Zombie Cliche Lookout: The Callback
When a story starts getting more complicated by interweaving multiple, semi-independent plots, the audience has a tendency to get stuck within a particular arc. The answer? throwing in some simple callbacks. It doesn’t have to be much, or even very direct. A character can mention something from the other story arc, or perhaps there can be something in the background that recalls what else is going on. Perhaps something that was left behind by another character? Or maybe a few really recognizable zombies.
About this Episode:
LEGO® minifigs are a lot of fun to use to make comics, but there are a number of drawbacks. You don’t get a lot of expression, they tend to naturally look amusing, and then there’s the fact that the lack of articulation can make posing quite difficult at times.

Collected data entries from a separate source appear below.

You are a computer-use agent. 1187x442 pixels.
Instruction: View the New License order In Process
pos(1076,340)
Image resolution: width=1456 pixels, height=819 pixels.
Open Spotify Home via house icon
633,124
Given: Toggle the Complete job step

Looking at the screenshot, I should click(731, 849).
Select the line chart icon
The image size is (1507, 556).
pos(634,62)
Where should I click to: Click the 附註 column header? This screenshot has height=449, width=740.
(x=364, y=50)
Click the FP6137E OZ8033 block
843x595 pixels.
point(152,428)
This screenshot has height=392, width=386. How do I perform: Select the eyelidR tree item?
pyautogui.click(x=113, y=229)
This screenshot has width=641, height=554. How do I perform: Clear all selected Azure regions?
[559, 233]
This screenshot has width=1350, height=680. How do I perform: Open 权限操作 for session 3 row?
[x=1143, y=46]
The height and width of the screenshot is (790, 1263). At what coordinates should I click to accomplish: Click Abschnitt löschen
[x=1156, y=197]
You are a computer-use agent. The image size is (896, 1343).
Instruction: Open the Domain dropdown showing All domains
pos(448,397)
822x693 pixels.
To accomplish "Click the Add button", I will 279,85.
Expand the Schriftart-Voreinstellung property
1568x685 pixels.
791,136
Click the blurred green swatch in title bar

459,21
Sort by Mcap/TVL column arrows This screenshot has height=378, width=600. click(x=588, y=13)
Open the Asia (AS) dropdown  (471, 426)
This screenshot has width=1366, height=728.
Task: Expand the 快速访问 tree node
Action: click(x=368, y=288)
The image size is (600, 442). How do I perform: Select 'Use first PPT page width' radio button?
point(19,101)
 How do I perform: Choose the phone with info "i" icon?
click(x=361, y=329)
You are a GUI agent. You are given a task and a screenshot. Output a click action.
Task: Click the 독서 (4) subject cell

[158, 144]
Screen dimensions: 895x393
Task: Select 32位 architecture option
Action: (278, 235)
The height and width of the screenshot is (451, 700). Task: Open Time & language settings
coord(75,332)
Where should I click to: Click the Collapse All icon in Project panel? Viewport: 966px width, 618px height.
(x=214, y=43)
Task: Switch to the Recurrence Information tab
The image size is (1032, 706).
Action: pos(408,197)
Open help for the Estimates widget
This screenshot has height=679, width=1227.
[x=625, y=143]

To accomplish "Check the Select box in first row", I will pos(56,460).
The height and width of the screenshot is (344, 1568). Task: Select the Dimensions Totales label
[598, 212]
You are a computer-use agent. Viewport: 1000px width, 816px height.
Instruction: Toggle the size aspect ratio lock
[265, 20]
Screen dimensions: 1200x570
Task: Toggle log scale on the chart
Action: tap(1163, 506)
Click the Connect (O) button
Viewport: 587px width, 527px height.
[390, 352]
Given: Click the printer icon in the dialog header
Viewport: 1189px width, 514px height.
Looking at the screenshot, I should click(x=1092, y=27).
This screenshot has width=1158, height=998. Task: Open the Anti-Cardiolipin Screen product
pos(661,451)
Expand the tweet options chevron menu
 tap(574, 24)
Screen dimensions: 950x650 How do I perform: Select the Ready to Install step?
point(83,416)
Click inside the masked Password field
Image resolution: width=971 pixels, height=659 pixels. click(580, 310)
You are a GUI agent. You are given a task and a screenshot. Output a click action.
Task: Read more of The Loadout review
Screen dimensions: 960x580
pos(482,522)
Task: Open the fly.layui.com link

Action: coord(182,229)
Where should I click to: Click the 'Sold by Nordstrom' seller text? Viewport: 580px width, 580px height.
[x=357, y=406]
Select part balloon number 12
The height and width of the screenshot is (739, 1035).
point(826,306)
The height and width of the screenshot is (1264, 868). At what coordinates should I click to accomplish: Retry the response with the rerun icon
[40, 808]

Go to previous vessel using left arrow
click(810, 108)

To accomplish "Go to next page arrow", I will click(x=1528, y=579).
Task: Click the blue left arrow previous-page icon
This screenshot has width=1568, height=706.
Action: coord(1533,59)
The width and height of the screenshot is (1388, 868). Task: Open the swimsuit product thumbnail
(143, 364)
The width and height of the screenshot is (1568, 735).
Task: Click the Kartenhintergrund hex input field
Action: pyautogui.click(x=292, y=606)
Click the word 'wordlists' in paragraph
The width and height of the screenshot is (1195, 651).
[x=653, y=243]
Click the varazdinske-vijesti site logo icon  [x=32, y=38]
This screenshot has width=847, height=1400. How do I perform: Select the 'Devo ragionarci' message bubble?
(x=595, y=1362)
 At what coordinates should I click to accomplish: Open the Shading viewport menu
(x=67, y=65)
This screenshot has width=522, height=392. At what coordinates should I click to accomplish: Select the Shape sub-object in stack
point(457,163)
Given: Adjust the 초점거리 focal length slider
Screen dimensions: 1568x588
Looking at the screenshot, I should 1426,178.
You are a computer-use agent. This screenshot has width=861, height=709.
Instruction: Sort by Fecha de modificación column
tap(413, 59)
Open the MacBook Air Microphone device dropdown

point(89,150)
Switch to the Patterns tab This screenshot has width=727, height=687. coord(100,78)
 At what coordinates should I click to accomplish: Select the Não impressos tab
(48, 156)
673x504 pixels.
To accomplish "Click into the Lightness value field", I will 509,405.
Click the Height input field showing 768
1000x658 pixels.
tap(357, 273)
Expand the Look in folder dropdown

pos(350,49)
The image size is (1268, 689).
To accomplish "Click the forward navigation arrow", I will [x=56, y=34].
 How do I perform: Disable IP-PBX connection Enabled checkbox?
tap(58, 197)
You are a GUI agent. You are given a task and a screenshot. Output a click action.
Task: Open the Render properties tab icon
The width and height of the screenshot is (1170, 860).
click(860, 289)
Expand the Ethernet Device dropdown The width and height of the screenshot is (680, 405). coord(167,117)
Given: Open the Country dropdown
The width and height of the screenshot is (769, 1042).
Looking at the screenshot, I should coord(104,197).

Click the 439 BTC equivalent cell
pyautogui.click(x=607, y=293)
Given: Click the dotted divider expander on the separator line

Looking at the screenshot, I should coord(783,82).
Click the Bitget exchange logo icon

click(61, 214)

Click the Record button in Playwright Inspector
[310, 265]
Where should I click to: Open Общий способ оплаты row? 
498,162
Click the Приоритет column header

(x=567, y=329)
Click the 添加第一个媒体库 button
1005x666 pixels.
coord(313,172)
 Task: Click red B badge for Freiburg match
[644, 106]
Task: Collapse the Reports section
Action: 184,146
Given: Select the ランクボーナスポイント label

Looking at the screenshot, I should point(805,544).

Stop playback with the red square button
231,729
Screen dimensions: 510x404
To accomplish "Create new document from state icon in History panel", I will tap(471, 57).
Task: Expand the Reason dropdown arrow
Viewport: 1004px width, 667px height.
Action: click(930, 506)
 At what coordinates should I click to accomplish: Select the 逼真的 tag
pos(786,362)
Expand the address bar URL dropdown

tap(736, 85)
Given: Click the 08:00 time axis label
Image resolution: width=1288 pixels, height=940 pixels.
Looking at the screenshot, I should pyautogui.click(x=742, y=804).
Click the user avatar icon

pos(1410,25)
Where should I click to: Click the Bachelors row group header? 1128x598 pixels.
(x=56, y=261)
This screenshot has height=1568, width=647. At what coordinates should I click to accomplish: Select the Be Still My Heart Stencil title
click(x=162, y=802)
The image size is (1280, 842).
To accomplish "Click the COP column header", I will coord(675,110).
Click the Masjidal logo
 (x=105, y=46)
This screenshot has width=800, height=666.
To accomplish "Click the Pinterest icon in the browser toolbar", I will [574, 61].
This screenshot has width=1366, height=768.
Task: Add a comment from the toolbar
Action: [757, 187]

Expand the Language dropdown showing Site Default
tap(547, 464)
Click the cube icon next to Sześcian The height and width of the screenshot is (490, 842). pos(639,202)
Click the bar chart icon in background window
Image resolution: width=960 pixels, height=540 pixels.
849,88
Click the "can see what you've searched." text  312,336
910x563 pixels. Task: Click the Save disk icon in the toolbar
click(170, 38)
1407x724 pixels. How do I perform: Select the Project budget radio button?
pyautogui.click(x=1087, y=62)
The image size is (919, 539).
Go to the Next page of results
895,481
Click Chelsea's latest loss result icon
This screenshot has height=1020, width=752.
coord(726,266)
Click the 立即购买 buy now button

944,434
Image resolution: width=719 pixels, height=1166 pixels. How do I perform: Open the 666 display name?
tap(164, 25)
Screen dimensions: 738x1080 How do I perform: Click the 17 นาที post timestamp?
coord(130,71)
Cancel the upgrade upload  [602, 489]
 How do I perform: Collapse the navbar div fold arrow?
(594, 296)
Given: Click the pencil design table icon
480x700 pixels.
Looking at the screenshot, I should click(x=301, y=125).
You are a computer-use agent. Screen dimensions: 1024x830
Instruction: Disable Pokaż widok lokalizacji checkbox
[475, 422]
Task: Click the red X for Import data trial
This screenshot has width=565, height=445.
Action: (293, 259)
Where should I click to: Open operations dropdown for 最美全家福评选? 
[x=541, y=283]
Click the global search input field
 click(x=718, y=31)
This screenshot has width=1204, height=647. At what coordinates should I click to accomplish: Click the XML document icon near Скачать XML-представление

Discussion Question: Scariest Movie
So we’ve been dancing around this one quite a bit already, so let’s just cut to the chase. What movie do you consider the scariest, and why? How does it avoid the pitfalls we talked about earlier? And how does it use those frightening techniques? I’ve got two examples: The Texas Chainsaw Massacre, and Alien.
The first is an absolute masterpiece of creating an unsettling atmosphere. It stuck with me ages after I watched the film. One of things that I really, really liked about the movie is that most of the victims aren’t terribly likable, especially the brother in a wheelchair. It’s like the film is almost daring you to root for him to die. The villains are also extraordinarily creepy. The film (and terrible sequels and prequels) are known for Leatherface, but the rest of his family is even creepier.
Alien, on the other hand, relied on incredible lighting, set construction, and shot framing to do a lot of the fear building. While the titular monster was indeed scary, seeing only parts of it at a time added to the tension in incredible ways. You were never quite sure where it was, what it wanted, or what its capabilities could be.